Moins d’une demi-heure plus tard elle était sur les lieux, vêtue de sa tenue stérile pour ne pas polluer la scène de crime. Ce n’était pas beau à voir. Le tueur s’était acharné sur sa victime. Il lui fallait pourtant procéder aux divers prélèvements que nécessitait la procédure habituelle. Et c’est là qu’elle découvrit un corps étranger dans la bouche du cadavre. Il ne fallait pas être invasif mais elle finit par l’extraire avec mille précautions. Et là, elle dut faire un effort considérable pour ne pas laisser la panique la dominer. Car, une fois qu’elle eut l’objet sous les yeux, un titre de la presse locale lui revint en tête :

Le tueur d’Agen dépose un pruneau séché dans la bouche de ses victimes.

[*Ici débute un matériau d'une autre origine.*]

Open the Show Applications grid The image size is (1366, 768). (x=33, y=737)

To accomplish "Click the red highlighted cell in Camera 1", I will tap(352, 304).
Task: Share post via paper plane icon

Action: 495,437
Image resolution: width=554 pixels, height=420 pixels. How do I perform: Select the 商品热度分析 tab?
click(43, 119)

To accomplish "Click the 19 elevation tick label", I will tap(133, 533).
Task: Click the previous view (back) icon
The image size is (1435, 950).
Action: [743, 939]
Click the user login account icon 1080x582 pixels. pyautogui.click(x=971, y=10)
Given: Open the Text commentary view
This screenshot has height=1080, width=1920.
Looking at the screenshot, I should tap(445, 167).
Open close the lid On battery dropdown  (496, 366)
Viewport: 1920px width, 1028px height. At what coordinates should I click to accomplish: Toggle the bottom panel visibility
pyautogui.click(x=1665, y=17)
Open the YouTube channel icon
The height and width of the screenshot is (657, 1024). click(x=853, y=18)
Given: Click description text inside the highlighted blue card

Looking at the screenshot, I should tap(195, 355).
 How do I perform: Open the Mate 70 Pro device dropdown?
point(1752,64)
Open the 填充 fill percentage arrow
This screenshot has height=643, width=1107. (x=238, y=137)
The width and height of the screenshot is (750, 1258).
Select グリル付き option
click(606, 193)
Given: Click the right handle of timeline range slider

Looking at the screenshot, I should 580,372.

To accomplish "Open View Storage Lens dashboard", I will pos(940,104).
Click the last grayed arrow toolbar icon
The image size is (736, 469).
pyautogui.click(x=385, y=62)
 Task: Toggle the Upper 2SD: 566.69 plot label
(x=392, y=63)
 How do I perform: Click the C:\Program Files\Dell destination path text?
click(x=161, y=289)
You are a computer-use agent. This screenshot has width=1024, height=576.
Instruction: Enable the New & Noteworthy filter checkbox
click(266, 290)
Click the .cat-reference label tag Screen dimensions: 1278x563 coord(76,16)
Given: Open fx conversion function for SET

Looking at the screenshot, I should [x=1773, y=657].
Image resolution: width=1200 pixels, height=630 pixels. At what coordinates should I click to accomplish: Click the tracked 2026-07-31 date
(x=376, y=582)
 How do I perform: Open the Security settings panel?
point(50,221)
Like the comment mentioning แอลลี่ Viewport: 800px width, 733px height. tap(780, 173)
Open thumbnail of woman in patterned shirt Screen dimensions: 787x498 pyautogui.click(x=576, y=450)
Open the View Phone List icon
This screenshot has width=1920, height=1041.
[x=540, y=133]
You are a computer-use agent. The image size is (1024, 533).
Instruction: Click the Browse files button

Et c’est ce qu’elle avait dans sa pince. Ce qu’elle avait eu tout autour d’elle quand elle avait ouvert les yeux. Et ce souvenir qui lui revenait de la façon qu’il avait eue de la questionner sur sa vie, sa personne, tout quoi. Elle l’avait pris pour de l’intérêt. Ce n’était que le jeu d’un fauve avec sa proie. Elle avait été à la merci de ce criminel toute la soirée ainsi qu’une grande partie de la nuit et s’était même endormie auprès de lui. Elle avala péniblement sa salive. A bien y repenser,  elle l’avait échappé belle. Si elle avait su…

Et elle avait effacé toutes les trace d’ADN qu’il avait pu laisser sur son corps. Sans compter qu’il avait dû “nettoyer”  la chambre et que les femmes de ménage avaient probablement fait le reste à cette heure. L’’enquête allait être difficile. Mais elle se jura qu’elle ferait tout son possible pour qu’il soit capturé. Son métier était de faire parler les cadavres. Celui qu’elle avait sous les yeux serait, elle l’espérait, sa dernière victime.